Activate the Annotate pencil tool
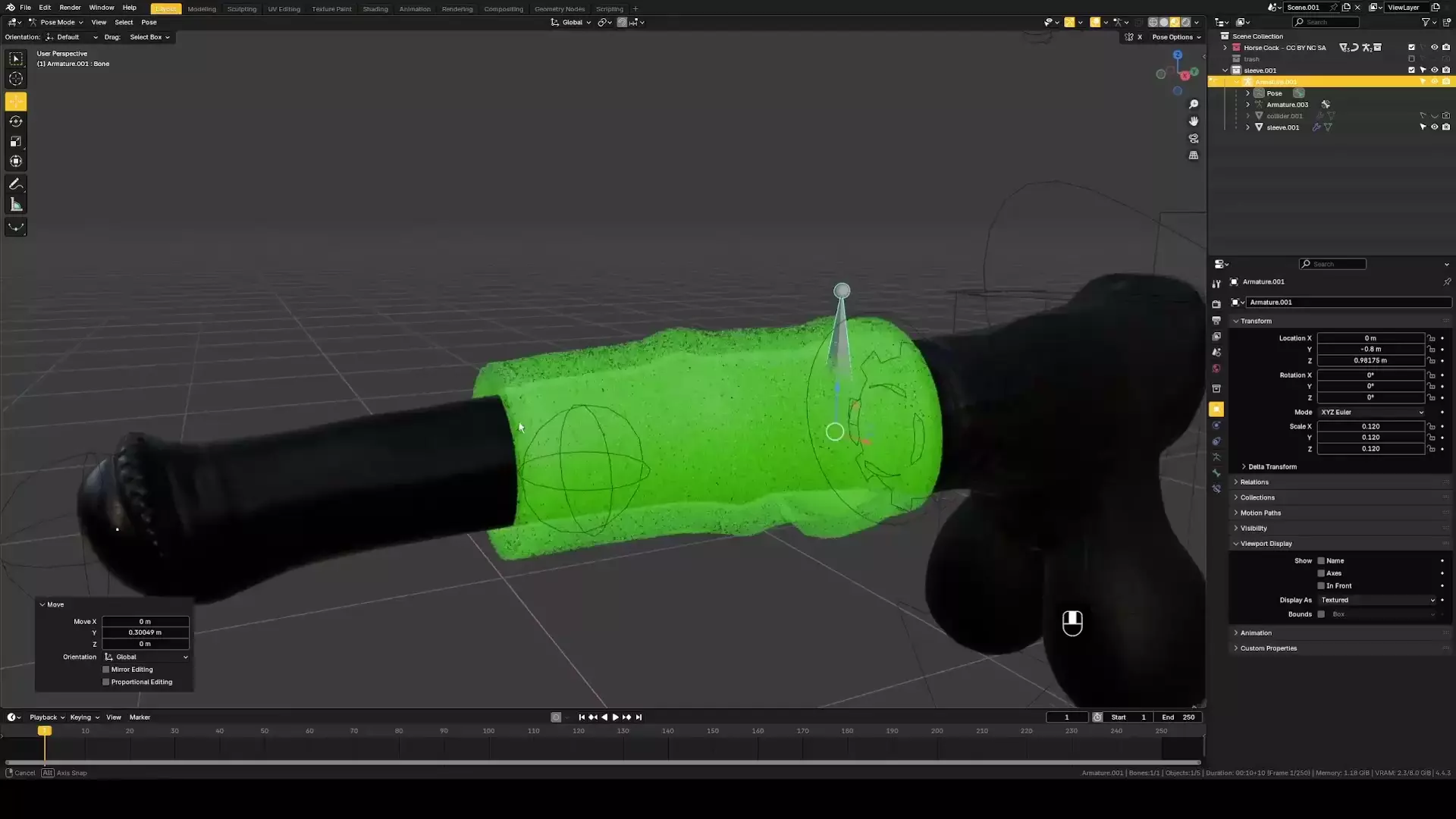The height and width of the screenshot is (819, 1456). point(16,184)
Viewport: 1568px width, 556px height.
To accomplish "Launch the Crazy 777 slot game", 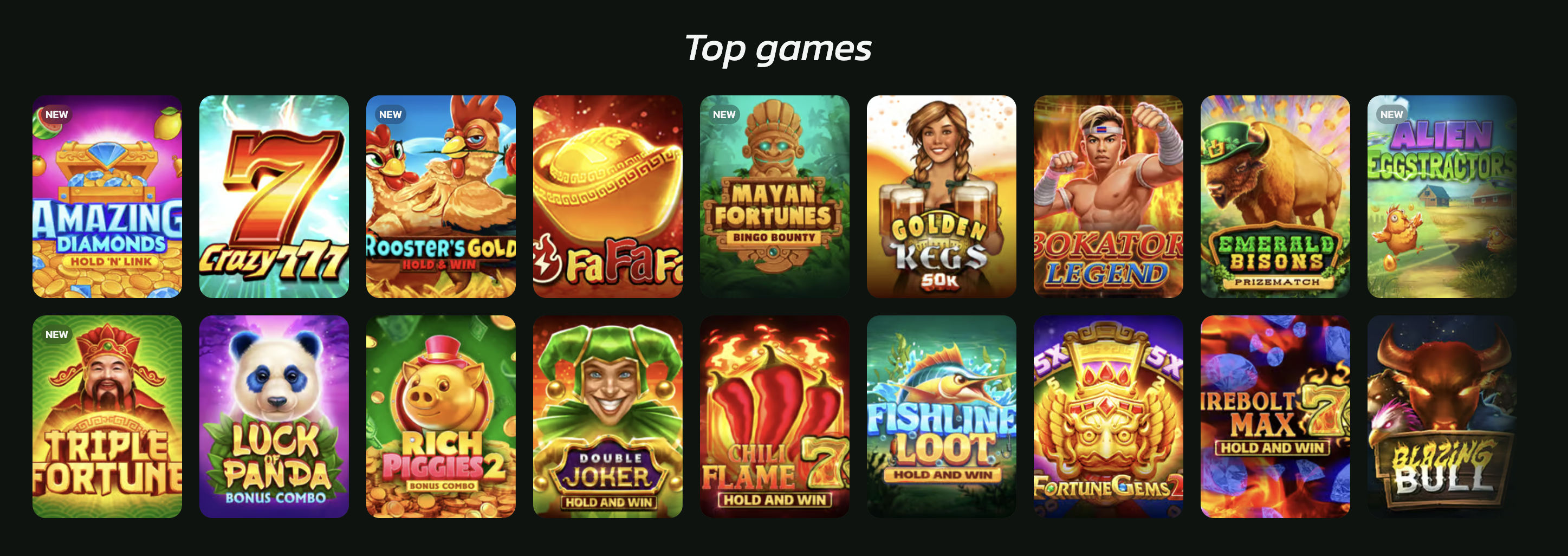I will tap(274, 197).
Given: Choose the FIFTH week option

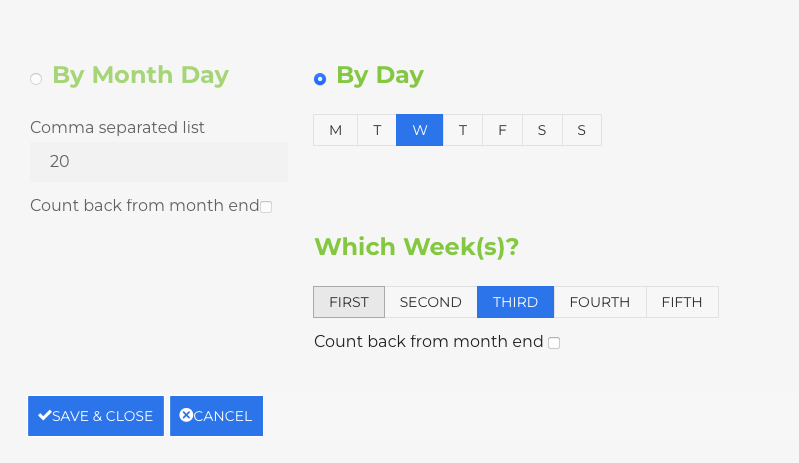Looking at the screenshot, I should coord(682,302).
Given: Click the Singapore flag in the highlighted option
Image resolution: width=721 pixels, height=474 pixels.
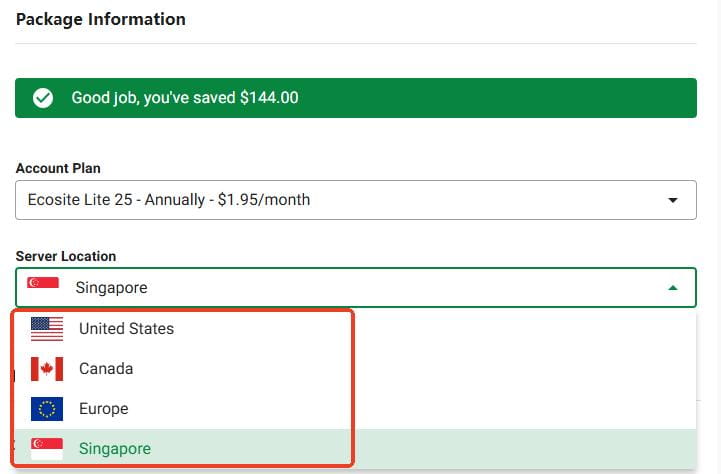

──────────────────────────────

* REQUIRED WORK *
Find each row above that contains the string "option" with matching case, and copy those rows in full.

* COMPLETE ANSWER *
Given: Choose the FIFTH week option
Given: Click the Singapore flag in the highlighted option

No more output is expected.